Favre took over the starting job in 1992, a few days shy of my daughter’s fourth birthday. She’s now a freshman in college. My son was in second grade at the time. He’s now a senior in college. Like them, there is a generation of Packer fans who have never known anyone else to be the team’s quarterback other than Favre.
By comparison, in the period between the time I was in grade school and finished college, the guys who were leading my favorite NFL team included the likes of
Jim Del Gazio, Scott Hunter, David Whitehurst, Jerry Tagge, John Hadl, Lynn Dickey and
Randy Wright. These kids don't know how rough us older folks used to have it.
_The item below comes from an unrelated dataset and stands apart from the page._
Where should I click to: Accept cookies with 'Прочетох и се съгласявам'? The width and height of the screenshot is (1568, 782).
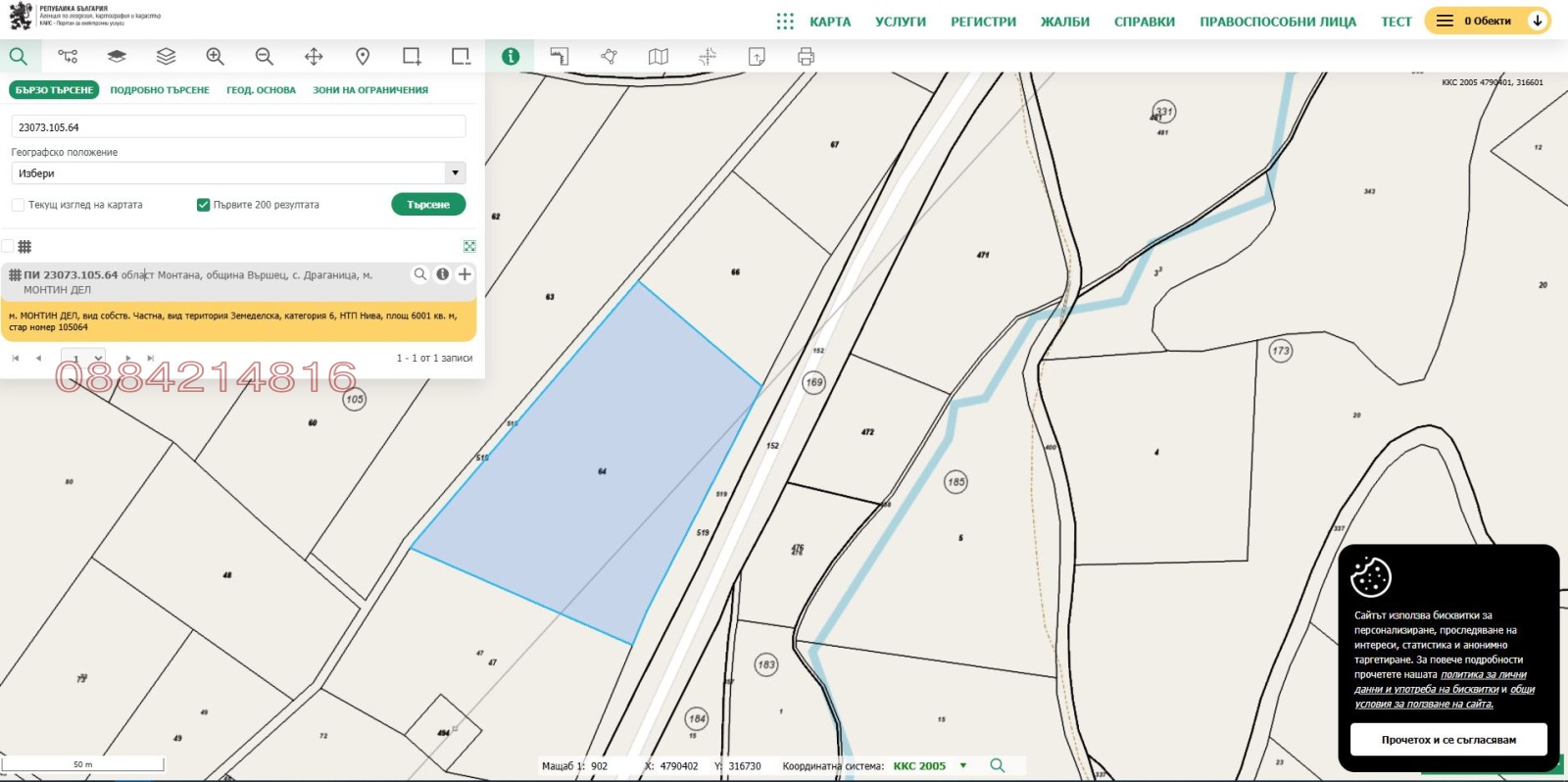tap(1447, 740)
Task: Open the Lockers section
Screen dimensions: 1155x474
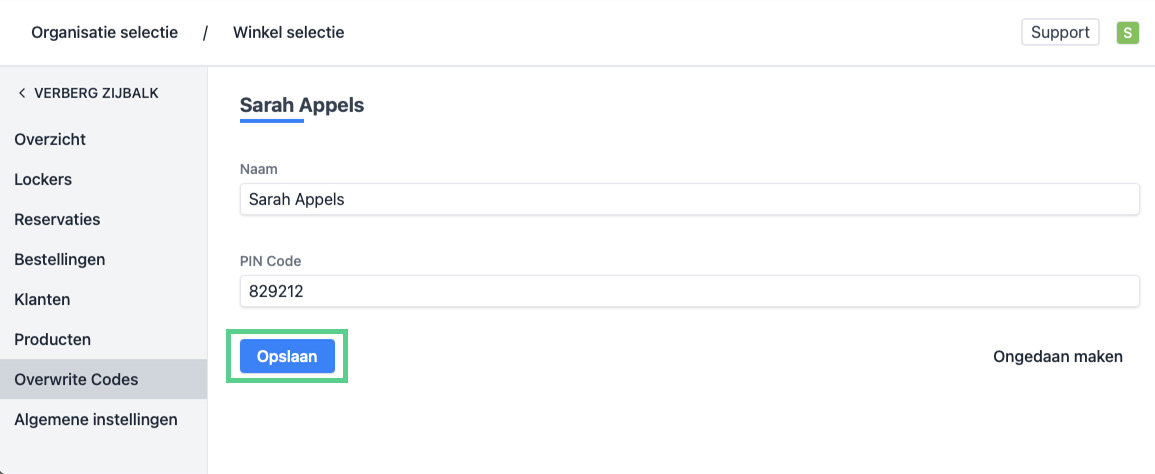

For what it’s worth, my favorite Favre card in my collection has a price guide value of about $2. What makes it so special? In 1996,
Pinnacle Trading Cards was the sponsor of an event called the NFL Quarterback Challenge. It was a made-for-TV skills competition that was held at Walt Disney World in Orlando. In the days leading up to the event, Pinnacle held a photo shoot, where they would get exclusive access to the top QBs in the game, which in 1996 included Favre,
Troy Aikman, Boomer Esiason, Warren Moon, Drew Bledsoe and others. Pinnacle would get the players to pose for a variety of pictures that were then used on its cards the following season.
Pinnacle invited our company to have a representative on hand during the photo shoot and publicize the cards prior to their production, and I was lucky enough to land the assignment. Pinnacle’s PR staff asked me for some assistance with a particular photo – they wanted to photograph Favre wearing a foam cheesehead and holding a “cheese” football. So they asked me to buy one of each from a store here in Wisconsin and bring it down to the photo shoot.
A week later, I arrived in Orlando with the requested props. Pinnacle asked if they needed to reimburse me, and I said no reimbursement was necessary if I could keep the cheesehead (to be honest, I don’t know whatever happened to the football). Pinnacle agreed and even allowed me to ask Favre to autograph it.
The card featuring Favre wearing the cheesehead and holding the facsimile cheese football appeared as card No. 200 in the
1996 Pinnacle set. Many people probably own the card, but it's kind of neat to know that only I own the cheesehead wedge he wore in the photo.